* [Task statement] From the top of the entries below through the line containing "Click the calendar icon beside", return every line exactly as written, please, and stop there.

■ ■ ■ ■

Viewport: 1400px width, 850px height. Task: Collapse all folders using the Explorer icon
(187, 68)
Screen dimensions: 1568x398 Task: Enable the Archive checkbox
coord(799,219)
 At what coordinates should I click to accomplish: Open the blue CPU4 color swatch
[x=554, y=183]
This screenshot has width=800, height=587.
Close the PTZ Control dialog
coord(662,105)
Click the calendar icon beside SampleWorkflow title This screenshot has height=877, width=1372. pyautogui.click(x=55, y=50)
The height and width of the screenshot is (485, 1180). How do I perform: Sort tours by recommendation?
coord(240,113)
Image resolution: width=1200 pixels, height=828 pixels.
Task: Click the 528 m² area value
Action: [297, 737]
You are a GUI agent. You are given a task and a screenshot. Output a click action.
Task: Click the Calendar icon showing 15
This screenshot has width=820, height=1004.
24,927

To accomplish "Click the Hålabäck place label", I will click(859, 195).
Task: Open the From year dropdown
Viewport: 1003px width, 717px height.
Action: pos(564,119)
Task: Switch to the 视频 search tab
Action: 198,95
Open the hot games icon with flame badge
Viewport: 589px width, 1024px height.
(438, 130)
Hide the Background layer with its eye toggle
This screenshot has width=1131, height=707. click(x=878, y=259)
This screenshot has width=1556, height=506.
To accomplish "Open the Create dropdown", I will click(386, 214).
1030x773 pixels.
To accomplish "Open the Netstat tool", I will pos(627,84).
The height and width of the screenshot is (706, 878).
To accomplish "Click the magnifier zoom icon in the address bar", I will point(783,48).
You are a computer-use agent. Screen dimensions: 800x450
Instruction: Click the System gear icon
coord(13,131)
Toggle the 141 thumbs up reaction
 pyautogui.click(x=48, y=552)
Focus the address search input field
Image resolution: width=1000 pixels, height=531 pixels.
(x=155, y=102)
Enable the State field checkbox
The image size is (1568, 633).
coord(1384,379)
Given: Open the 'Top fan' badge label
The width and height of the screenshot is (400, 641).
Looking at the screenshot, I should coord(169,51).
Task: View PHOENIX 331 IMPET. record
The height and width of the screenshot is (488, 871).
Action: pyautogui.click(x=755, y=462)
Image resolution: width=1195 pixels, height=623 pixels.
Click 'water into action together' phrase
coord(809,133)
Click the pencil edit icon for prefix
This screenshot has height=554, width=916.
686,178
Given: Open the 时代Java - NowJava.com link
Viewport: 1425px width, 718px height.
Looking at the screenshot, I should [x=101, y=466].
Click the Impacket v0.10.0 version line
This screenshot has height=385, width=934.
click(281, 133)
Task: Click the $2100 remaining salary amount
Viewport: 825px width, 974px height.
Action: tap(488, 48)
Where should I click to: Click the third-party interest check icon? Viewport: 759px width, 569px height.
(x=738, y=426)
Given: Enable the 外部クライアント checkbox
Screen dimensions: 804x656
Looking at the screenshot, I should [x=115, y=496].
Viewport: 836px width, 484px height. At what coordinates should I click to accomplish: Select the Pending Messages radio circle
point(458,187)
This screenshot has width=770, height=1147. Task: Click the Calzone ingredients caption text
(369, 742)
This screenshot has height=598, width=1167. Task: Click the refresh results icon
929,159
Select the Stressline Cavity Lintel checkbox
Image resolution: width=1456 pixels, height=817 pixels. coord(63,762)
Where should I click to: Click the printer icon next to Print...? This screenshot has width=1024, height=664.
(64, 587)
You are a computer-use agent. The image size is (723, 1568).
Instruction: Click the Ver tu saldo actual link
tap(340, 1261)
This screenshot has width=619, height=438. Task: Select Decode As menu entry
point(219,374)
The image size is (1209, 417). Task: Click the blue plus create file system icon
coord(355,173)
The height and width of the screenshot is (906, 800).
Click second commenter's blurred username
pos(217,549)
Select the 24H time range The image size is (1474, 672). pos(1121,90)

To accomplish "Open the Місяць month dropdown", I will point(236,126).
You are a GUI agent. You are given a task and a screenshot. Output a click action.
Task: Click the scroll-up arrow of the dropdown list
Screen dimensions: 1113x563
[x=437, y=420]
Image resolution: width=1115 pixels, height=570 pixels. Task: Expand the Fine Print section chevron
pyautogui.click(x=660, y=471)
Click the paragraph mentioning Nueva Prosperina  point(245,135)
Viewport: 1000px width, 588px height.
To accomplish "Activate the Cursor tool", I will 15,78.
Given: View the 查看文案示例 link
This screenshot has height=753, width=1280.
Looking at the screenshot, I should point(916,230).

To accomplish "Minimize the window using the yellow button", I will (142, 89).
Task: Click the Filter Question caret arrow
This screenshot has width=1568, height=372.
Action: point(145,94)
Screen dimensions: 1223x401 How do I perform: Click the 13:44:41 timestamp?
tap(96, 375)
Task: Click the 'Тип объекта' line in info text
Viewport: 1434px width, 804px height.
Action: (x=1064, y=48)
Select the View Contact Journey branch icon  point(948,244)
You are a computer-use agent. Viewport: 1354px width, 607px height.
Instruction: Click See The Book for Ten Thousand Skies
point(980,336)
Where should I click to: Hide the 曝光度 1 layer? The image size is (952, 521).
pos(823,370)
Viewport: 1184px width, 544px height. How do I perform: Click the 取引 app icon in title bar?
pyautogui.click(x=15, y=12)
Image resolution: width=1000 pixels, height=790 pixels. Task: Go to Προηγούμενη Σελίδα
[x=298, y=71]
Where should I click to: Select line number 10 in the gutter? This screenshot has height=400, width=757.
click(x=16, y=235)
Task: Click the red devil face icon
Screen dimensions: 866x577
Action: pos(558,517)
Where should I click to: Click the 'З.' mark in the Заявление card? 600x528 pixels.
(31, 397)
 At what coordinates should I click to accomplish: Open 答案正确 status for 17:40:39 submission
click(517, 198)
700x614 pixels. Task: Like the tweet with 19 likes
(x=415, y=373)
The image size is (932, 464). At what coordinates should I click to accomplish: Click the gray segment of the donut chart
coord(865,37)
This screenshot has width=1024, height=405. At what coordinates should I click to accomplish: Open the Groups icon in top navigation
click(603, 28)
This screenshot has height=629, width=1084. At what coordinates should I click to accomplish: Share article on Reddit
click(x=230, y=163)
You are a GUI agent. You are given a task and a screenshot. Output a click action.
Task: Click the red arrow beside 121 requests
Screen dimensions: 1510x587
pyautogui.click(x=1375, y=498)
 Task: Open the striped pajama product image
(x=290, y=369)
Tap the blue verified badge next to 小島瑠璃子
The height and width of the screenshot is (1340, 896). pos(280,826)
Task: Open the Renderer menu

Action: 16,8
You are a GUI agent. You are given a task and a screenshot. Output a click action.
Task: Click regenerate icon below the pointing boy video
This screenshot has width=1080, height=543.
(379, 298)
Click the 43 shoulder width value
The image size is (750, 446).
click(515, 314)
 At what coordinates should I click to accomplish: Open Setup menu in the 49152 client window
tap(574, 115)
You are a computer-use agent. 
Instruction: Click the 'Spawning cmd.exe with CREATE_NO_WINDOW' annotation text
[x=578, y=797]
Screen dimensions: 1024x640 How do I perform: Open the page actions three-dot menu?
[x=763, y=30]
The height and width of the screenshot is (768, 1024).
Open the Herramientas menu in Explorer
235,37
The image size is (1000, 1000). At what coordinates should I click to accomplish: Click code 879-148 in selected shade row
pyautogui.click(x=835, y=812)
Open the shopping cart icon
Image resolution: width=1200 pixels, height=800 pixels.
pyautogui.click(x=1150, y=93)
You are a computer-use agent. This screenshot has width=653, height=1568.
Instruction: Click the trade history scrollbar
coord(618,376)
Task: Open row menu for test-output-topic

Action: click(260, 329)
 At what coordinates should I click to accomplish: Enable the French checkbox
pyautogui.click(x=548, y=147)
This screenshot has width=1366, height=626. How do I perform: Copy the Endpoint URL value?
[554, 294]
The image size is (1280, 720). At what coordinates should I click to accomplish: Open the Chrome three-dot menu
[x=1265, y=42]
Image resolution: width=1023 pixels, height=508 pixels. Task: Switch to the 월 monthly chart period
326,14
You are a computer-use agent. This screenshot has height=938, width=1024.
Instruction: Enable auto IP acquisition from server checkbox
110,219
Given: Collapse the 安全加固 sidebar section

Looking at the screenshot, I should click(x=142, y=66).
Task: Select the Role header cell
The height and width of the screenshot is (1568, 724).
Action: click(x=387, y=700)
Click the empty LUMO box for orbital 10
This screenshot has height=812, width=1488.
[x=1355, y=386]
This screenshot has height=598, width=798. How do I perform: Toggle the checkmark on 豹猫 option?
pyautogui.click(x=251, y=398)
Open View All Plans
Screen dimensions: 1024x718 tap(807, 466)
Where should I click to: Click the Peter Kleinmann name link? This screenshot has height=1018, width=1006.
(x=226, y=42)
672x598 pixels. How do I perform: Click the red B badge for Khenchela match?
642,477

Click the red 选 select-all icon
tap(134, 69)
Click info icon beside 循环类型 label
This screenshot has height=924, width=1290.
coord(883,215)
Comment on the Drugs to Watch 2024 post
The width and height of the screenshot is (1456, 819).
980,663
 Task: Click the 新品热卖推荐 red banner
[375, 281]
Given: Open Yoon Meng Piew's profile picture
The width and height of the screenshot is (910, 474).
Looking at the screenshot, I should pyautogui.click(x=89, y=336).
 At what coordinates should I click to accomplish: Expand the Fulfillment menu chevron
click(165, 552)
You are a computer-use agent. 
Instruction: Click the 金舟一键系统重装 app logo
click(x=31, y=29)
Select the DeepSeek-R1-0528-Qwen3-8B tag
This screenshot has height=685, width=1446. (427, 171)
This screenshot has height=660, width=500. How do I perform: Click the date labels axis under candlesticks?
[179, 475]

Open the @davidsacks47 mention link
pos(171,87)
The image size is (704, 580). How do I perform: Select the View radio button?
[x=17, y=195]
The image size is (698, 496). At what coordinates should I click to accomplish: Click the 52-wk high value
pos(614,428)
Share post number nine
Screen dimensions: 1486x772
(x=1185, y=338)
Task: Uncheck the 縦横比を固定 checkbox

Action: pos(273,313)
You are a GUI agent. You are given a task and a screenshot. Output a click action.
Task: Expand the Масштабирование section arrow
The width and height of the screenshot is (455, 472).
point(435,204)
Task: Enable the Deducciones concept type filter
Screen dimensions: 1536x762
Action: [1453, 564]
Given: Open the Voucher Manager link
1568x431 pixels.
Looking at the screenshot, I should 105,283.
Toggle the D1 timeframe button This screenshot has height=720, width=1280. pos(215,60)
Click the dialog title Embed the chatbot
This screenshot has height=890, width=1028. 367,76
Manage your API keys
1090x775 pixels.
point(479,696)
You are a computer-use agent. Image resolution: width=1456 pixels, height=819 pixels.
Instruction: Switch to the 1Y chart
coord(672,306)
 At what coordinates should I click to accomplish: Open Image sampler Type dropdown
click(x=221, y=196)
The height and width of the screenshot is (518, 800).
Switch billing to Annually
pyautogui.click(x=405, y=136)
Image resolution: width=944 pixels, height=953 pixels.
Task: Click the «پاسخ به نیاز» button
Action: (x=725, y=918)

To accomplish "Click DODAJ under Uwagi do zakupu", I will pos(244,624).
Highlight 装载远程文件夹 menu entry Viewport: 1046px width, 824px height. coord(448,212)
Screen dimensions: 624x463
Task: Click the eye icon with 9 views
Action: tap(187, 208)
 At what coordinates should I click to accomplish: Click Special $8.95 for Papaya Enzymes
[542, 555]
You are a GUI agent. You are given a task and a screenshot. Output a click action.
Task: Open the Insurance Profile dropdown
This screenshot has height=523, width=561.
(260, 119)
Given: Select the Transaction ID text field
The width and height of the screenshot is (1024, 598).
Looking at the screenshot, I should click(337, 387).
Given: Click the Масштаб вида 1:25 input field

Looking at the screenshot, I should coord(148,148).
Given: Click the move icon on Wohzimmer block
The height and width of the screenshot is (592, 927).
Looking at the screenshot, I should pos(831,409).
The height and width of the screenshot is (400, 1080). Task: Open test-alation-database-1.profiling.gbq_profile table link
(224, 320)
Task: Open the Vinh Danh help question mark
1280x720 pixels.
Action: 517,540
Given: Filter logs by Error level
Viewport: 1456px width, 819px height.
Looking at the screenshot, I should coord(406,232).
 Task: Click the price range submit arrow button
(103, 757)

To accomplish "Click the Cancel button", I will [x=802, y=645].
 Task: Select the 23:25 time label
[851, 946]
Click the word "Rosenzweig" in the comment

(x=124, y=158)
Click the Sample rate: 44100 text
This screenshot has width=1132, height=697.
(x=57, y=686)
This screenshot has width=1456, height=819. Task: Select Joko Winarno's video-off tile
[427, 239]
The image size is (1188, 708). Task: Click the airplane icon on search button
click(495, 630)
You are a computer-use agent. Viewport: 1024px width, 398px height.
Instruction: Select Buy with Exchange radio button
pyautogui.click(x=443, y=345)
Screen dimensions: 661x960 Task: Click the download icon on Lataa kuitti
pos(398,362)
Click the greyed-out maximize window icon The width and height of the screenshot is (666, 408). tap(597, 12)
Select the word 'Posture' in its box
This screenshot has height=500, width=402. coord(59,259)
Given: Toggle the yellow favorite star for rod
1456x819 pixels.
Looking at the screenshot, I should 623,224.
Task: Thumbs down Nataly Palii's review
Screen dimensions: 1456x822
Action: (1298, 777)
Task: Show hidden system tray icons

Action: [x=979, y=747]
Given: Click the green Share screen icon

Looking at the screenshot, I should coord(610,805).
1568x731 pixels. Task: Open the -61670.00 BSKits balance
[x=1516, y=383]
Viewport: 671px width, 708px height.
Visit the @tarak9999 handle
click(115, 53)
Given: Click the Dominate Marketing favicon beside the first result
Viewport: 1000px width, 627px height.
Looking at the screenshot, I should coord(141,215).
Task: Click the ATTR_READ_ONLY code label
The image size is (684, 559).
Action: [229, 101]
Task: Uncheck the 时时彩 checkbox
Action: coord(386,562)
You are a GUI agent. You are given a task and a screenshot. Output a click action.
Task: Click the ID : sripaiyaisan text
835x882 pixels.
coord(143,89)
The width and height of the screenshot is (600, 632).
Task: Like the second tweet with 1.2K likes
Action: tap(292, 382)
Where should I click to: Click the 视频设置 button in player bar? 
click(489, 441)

■ ■ ■ ■

* [Answer to this task]
Viewport: 1400px width, 850px height. Task: Collapse all folders using the Explorer icon
(187, 68)
Screen dimensions: 1568x398 Task: Enable the Archive checkbox
coord(799,219)
 At what coordinates should I click to accomplish: Open the blue CPU4 color swatch
[x=554, y=183]
This screenshot has width=800, height=587.
Close the PTZ Control dialog
coord(662,105)
Click the calendar icon beside SampleWorkflow title This screenshot has height=877, width=1372. pyautogui.click(x=55, y=50)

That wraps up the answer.